L’Agenzia delle Entrate ha deciso di predisporre delle verifiche più severe sui conti correnti dei contribuenti, per scovare situazioni di irregolarità e irrogare le multe dovute. Nel dettaglio, i controlli vengono effettuati tramite il cd. accertamento induttivo puro.
Si tratta di uno strumento al quale si ricorre in mancanza di prove dirette di evasione fiscale, perché si fonda su presunzioni ricavate da apposite indagini bancarie. Se, quindi, il conto di un contribuente è caratterizzato da movimenti sospetti o che non sono in linea con i redditi dichiarati, il Fisco presume che tali somme derivino da guadagni non dichiarati, come vendite o attività lavorative non comunicate.
Nel caso di mancata risposta dell’interessato agli inviti da parte dell’Agenzia delle Entrate a spiegare la natura e l’origine delle operazioni compiute, dovrà provare la liceità di tali operazioni. Il contribuente, dunque, dovrà dimostrare, tramite prove concrete, perché possiede quel denaro sul proprio conto.
I controlli dei conti correnti bancari da parte dell’Agenzia delle Entrate coinvolgono essenzialmente i contribuenti che presentano delle incongruenze rispetto alle Dichiarazioni dei Redditi. L’esame riguarda non solo i conti intestati all’interessato ma anche quelli intestati a terzi (ad esempio, quelli di familiari o società riconducibili al contribuente).
Di recente, è intervenuta un’ordinanza della Corte di Cassazione (la n. 7360/2024), che ha specificato che se non si risponde agli inviti dell’Agenzia delle Entrate per provare la natura dei movimenti sui conti bancari, il Fisco può andare avanti con l’accertamento, prendendo in considerazione solo le presunzioni legate alle indagini bancarie, senza l’obbligo di procedere con ulteriori indagini.
Il caso sottoposto all’attenzione dei giudici riguardava un professionista che aveva ignorato gli inviti del Fisco relativi a conti bancari intestati a terzi, ma riconducibili alla sua attività. Basandosi sulle indagini sul conto, l’Agenzia delle Entrate ha proceduto con l’accertamento e invitato l’interessato a provare che le somme giacenti non fossero le sue. L’ordinanza, quindi, ha dato un potere aggiuntivo al Fisco, in caso di mancata risposta del contribuente.

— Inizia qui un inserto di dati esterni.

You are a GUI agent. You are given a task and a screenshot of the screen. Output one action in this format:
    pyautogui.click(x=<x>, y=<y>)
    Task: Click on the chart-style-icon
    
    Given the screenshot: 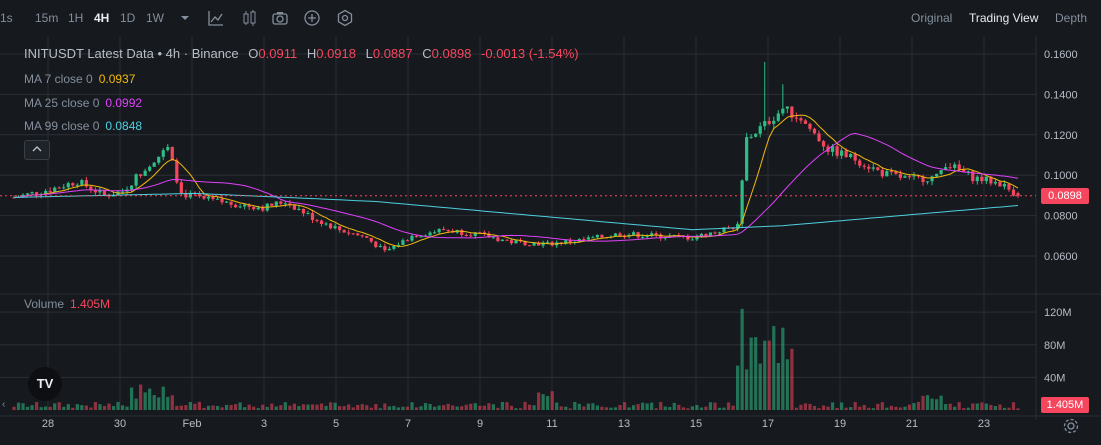 What is the action you would take?
    pyautogui.click(x=250, y=18)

In ogni caso, per evitare possibili conseguenze spiacevoli, consigliamo ai Lettori di conservare sempre tutta la documentazione relativa ai movimenti bancari, anche quelli che riguardano conti di terzi, ma legati a proprie attività. È, poi, sempre opportuno rispondere in maniera celere a eventuali inviti da parte del Fisco, per scongiurare accertamenti fondati sulla presunzione.